Chekhov Anton 1860 - 1904 (44)

Man is what he believes.


Short stories

“Why are we worn out? Why do we, who start out so passionate, brave, noble, believing, become totally bankrupt by the age of thirty or thirty-five? Why is it that one is extinguished by consumption, another puts a bullet in his head, a third seeks oblivion in vodka, cards, a fourth, in order to stifle fear and anguish, cynically tramples underfoot the portrait of his pure, beautiful youth? Why is it that, once fallen, we do not try to rise, and, having lost one thing, we do not seek another? Why?”

Anton Chekhov (January 29, 1860 - July 15, 1904) was a Russian writer, one of the major literary figures of his time.He was born in southern Russia, the third of six children in his family; he grew up in a very strict and religious environment. His grandfather was a serf who acquired his family’s freedom by giving his lifetime savings. His father worked as an accountant and kept a dairy but he was having financial difficulties and declared bankruptcy. He had to leave for Moscow to avoid persecution for his debts and soon his wife followed him with Anton’s brothers; Anton was left behind to finish high school. He stayed alone for 2 years and made his living by doing private lessons to other students and working as a laborer in a warehouse. In 1789 he went to Moscow and reunited with his family. He studied at the Medical School of Moscow and received his degree in 1884. From the years of high school he was writing short stories and in 1884 he published his first book of short stories. He began to work as a doctor and to write short stories and plays. As he said, medicine was his wife and writing his mistress, both served a purpose, the healing of man’s body and soul.

In 1886 he wrote his first play, and in 1888 he was awarded the Pushkin Award for his short stories, like “Ward No. 6” and “The Lady with the Dog”. In 1892 he settled with his parents and sister in Melikhovo, where he worked day and night to fight cholera that plagued central Russia. He served 26 villages and 7 factories in the area and didn’t ask for money from the poor; the villagers regarded him as a guardian angel. In 1891 and 1894 he traveled to Europe. His brother Nikolai died in 1897 and his father in 1898. The next year he built a villa on the outskirts of Yalta, into which he moved with his mother and sister.

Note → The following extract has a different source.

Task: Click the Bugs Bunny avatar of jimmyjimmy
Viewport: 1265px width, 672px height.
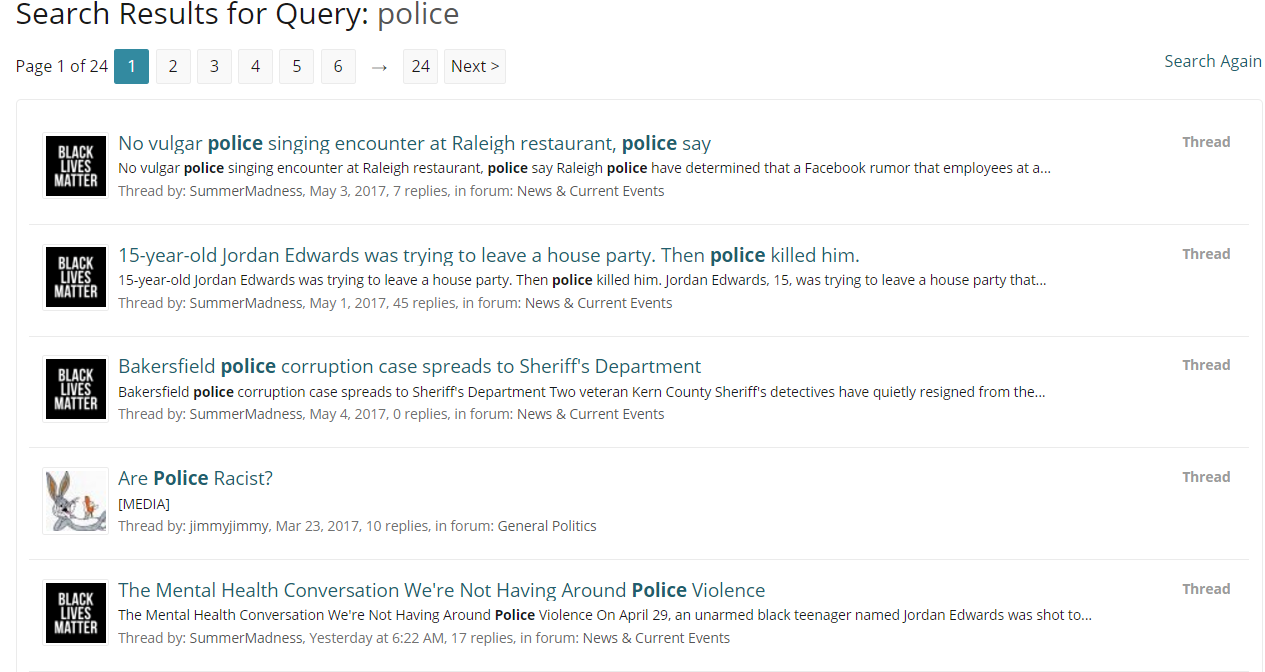Action: click(76, 501)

He collaborated with the Moscow Art Theater on productions of his plays, including his masterpieces The Seagull (1895), Uncle Vanya (1897), The Three Sisters (1901) and The Cherry Orchard (1904). In 1901, he married Olga Knipper, an actress from the Moscow Art Theatre, but his health was in decline due to the tuberculosis that had affected him since his youth. While staying at a health resort in Badenweiler, Germany, in the early hours of July 15, 1904, he woke up his wife saying in German “I am dying” and he died.